* [To do]: Starting at the line that contains "How To Fix The" and ending after the line that contains "Privacy Policy (24, 2505)", give only those lines of the data again, swapping "Kitchenaid" for "KitchenAid" and changing nothing else.
=== Data shown ===
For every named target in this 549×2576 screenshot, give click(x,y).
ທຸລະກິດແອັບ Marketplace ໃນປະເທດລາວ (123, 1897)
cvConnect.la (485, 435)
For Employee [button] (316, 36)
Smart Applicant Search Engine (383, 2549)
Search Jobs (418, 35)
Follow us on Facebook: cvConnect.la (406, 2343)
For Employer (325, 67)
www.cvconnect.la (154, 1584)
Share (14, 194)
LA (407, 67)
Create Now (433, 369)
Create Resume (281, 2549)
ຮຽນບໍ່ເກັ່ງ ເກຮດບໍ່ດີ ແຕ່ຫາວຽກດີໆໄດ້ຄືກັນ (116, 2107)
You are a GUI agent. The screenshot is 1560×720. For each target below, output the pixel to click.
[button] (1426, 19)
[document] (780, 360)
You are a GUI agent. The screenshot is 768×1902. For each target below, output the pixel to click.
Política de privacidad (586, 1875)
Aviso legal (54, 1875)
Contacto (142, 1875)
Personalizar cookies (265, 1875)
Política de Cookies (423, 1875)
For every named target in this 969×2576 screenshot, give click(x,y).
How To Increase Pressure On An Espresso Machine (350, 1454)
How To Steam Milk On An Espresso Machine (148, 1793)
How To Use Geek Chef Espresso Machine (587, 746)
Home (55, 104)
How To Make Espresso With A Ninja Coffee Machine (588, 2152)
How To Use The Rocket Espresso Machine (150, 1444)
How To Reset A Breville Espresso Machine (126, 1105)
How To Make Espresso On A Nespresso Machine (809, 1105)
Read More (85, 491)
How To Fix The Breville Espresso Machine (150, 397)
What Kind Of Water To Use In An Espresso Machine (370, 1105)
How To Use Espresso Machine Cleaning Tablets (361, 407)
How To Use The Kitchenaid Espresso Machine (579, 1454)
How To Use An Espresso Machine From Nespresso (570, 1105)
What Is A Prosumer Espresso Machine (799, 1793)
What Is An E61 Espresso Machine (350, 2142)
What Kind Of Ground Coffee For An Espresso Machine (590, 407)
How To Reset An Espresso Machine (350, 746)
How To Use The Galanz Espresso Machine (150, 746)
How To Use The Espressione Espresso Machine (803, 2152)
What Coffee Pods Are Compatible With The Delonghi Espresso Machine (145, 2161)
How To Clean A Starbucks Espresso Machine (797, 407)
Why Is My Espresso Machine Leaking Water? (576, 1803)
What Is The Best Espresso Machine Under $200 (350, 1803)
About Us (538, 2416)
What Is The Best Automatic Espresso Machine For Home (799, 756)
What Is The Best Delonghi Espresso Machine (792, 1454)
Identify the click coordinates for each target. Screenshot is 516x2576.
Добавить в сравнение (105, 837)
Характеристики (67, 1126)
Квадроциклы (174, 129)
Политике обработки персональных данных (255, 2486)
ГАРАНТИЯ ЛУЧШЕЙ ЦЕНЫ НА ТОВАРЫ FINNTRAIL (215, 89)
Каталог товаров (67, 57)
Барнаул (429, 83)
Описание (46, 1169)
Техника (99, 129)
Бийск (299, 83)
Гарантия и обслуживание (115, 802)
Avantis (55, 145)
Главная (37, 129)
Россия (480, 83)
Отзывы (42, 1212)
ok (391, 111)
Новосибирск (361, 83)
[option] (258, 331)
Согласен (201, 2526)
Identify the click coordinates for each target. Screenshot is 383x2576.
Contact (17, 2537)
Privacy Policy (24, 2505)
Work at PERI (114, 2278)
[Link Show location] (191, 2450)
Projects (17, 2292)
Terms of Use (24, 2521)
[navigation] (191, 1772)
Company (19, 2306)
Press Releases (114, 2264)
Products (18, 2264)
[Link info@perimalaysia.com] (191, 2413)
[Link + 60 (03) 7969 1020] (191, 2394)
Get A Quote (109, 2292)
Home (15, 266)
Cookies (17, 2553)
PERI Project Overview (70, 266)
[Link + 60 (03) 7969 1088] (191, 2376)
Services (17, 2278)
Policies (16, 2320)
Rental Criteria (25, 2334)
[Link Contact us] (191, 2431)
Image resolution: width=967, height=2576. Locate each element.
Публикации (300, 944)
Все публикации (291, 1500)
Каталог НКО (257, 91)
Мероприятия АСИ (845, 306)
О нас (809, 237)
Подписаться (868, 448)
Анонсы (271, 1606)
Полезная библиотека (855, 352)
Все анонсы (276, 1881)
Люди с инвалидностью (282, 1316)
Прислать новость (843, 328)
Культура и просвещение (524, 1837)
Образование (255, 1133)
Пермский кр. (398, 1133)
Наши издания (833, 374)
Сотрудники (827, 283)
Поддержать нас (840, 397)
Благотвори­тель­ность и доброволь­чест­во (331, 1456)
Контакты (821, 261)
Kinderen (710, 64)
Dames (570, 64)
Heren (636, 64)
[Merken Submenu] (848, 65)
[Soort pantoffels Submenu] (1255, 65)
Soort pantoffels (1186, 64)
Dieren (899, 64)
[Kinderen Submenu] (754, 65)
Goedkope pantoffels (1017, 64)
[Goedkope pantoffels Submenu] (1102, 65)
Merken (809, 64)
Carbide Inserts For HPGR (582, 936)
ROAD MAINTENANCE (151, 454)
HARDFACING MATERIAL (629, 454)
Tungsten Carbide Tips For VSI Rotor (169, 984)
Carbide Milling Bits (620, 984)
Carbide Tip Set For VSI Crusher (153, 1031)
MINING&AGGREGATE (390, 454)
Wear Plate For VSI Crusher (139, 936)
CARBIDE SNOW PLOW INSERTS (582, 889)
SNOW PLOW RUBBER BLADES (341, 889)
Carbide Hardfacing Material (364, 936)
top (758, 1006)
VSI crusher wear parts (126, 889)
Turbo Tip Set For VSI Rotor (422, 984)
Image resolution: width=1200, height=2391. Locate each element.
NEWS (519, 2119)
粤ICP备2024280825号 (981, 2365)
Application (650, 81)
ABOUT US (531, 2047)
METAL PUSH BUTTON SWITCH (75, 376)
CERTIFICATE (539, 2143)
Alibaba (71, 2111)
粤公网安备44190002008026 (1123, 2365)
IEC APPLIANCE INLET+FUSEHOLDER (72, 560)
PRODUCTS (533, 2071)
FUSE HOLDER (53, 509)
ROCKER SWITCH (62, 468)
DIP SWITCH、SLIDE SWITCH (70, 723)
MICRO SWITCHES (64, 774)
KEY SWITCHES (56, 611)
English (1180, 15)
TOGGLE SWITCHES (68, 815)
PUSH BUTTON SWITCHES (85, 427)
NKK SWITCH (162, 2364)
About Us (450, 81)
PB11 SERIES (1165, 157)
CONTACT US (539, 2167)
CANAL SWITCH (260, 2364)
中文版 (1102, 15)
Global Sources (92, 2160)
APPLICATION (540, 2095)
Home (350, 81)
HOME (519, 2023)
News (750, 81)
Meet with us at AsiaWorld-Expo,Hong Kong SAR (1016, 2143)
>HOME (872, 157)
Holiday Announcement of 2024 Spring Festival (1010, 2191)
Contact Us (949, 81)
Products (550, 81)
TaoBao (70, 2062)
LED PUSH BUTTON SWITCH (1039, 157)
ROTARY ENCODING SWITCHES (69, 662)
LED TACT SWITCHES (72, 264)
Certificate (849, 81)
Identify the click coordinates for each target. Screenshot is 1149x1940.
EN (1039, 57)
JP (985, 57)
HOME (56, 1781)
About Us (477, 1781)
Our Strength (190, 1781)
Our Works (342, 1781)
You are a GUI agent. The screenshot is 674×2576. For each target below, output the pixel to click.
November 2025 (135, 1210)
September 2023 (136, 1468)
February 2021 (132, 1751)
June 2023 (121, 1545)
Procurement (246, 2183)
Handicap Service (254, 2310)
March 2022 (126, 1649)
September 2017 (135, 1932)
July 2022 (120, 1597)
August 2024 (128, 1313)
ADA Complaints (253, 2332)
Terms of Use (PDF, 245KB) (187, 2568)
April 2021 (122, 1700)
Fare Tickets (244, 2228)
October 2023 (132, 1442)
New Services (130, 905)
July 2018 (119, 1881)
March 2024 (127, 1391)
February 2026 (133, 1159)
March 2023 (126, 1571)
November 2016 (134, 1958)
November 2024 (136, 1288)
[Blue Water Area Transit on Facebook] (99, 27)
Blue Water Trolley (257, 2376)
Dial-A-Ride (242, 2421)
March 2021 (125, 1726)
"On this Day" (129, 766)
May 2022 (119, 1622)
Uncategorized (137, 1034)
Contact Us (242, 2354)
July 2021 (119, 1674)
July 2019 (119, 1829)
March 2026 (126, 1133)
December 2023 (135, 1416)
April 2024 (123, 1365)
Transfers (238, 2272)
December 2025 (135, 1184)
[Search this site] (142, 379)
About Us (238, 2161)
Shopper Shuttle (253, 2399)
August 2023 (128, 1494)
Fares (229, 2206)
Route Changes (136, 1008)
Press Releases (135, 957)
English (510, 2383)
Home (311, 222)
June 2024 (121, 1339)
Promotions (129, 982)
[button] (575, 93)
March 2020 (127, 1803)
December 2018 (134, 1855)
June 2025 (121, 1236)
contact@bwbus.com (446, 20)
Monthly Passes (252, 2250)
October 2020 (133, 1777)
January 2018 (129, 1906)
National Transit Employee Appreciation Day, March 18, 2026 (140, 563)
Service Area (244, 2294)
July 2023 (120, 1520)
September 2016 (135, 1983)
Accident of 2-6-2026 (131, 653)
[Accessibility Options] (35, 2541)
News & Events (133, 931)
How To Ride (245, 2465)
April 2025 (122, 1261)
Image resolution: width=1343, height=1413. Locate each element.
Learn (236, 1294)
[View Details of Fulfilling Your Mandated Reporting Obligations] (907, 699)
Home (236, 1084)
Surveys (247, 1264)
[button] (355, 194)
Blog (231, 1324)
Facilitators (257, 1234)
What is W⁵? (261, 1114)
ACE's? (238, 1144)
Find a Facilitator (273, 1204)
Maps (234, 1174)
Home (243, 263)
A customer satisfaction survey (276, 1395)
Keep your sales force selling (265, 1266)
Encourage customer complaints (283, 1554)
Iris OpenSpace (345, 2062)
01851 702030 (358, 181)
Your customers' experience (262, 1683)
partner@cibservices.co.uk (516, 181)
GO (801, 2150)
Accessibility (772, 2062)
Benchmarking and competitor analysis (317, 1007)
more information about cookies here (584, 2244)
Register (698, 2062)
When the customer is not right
===
* [Answer to this exercise]:
How To Fix The Breville Espresso Machine (150, 397)
What Kind Of Water To Use In An Espresso Machine (370, 1105)
How To Use Espresso Machine Cleaning Tablets (361, 407)
How To Use The KitchenAid Espresso Machine (579, 1454)
How To Use An Espresso Machine From Nespresso (570, 1105)
What Is A Prosumer Espresso Machine (799, 1793)
What Is An E61 Espresso Machine (350, 2142)
What Kind Of Ground Coffee For An Espresso Machine (590, 407)
How To Reset An Espresso Machine (350, 746)
How To Use The Galanz Espresso Machine (150, 746)
How To Use The Espressione Espresso Machine (803, 2152)
What Coffee Pods Are Compatible With The Delonghi Espresso Machine (145, 2161)
How To Clean A Starbucks Espresso Machine (797, 407)
Why Is My Espresso Machine Leaking Water? (576, 1803)
What Is The Best Espresso Machine Under $200 (350, 1803)
About Us (538, 2416)
What Is The Best Automatic Espresso Machine For Home (799, 756)
What Is The Best Delonghi Espresso Machine (792, 1454)
Identify the click coordinates for each target. Screenshot is 516x2576.
Добавить в сравнение (105, 837)
Характеристики (67, 1126)
Квадроциклы (174, 129)
Политике обработки персональных данных (255, 2486)
ГАРАНТИЯ ЛУЧШЕЙ ЦЕНЫ НА ТОВАРЫ FINNTRAIL (215, 89)
Каталог товаров (67, 57)
Барнаул (429, 83)
Описание (46, 1169)
Техника (99, 129)
Бийск (299, 83)
Гарантия и обслуживание (115, 802)
Avantis (55, 145)
Главная (37, 129)
Россия (480, 83)
Отзывы (42, 1212)
ok (391, 111)
Новосибирск (361, 83)
[option] (258, 331)
Согласен (201, 2526)
Identify the click coordinates for each target. Screenshot is 383x2576.
Contact (17, 2537)
Privacy Policy (24, 2505)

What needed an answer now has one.